--- Provided passage ---

Splitting the dataset into a training dataset and testing other.
Since I need continous time, I can not pick randomly to fill these two new datasets. I chose to take the first 80% of the timeframe as training, and the remaining part as testing. This has some flaws (for example, the seasons change), I will try other ways later.

In [45]:
# Split train/test
X = df[feature_cols_air]
y = df["target_air_quality"]
split_idx = int(len(df) * 0.8)
X_train, X_test = X.iloc[:split_idx], X.iloc[split_idx:]
y_train, y_test = y.iloc[:split_idx], y.iloc[split_idx:]


# Important: we removed some rows from X, we have to remove the corresponding ones from Y
y_test = y_test.loc[X_test.index]  # Have the same indexes as X_test
y_train = y_train.loc[X_train.index]

In [46]:
# Extended model search + summary for PM10 prediction
import time
import numpy as np
import pandas as pd

from sklearn.pipeline import Pipeline
from sklearn.preprocessing import StandardScaler
from sklearn.model_selection import RandomizedSearchCV, TimeSeriesSplit
from sklearn.metrics import mean_absolute_error, mean_squared_error, r2_score

# Models
from sklearn.ensemble import RandomForestRegressor, GradientBoostingRegressor, HistGradientBoostingRegressor
from sklearn.linear_model import Ridge, ElasticNet
from sklearn.neighbors import KNeighborsRegressor
from sklearn.svm import SVR

# Optional: lightgbm if installed (recommended)
try:
    from lightgbm import LGBMRegressor
    has_lgb = True
except Exception:
    has_lgb = False
    print("lightgbm not available — LGBM will be skipped.")

# TimeSeries CV (prevents temporal leakage)
tscv = TimeSeriesSplit(n_splits=5)

# Models and parameter distributions (use pipeline param names: 'model__*')
models_and_params = {}

if has_lgb:
    models_and_params['LGBM'] = (
        LGBMRegressor(random_state=42),
        {
            'model__n_estimators': [100, 250, 500, 1000],
            'model__learning_rate': [0.01, 0.02, 0.05, 0.1],
            'model__max_depth': [-1, 3, 5, 7],
            'model__num_leaves': [31, 50, 100, 200],
            'model__min_child_samples': [5, 10, 20, 50],
            'model__subsample': [0.6, 0.8, 1.0],
            'model__colsample_bytree': [0.6, 0.8, 1.0],
        }
    )

---

**Instructions**
a) In the PM10 model-search notebook excerpt, list every regressor class imported from scikit-learn.
b) Write the next part of the PM10 model-search notebook, starting right after its last line.

--- Dataset section ---

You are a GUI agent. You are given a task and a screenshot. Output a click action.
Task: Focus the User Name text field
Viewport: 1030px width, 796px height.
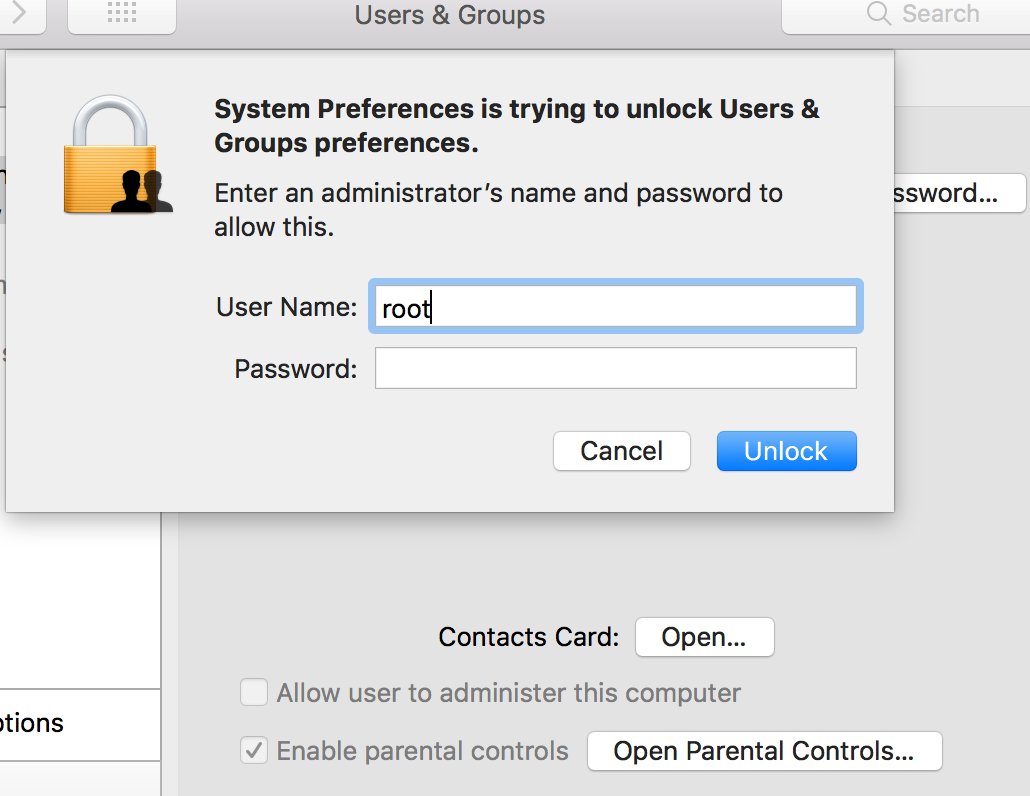(x=615, y=307)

---

**Responses per task**
a) RandomForestRegressor, GradientBoostingRegressor, HistGradientBoostingRegressor, Ridge, ElasticNet, KNeighborsRegressor, SVR

b)
models_and_params['RandomForest'] = (
    RandomForestRegressor(random_state=42),
    {
        'model__n_estimators': [100, 200, 500],
        'model__max_depth': [None, 10, 20, 30],
        'model__min_samples_split': [2, 5, 10],
        'model__min_samples_leaf': [1, 2, 4],
        'model__max_features': ['auto', 'sqrt', 'log2']
    }
)

models_and_params['HistGB'] = (
    HistGradientBoostingRegressor(random_state=42),
    {
        'model__learning_rate': [0.01, 0.05, 0.1],
        'model__max_iter': [100, 200, 500],
        'model__max_leaf_nodes': [31, 64, 128],
        'model__l2_regularization': [0.0, 0.1, 0.5]
    }
)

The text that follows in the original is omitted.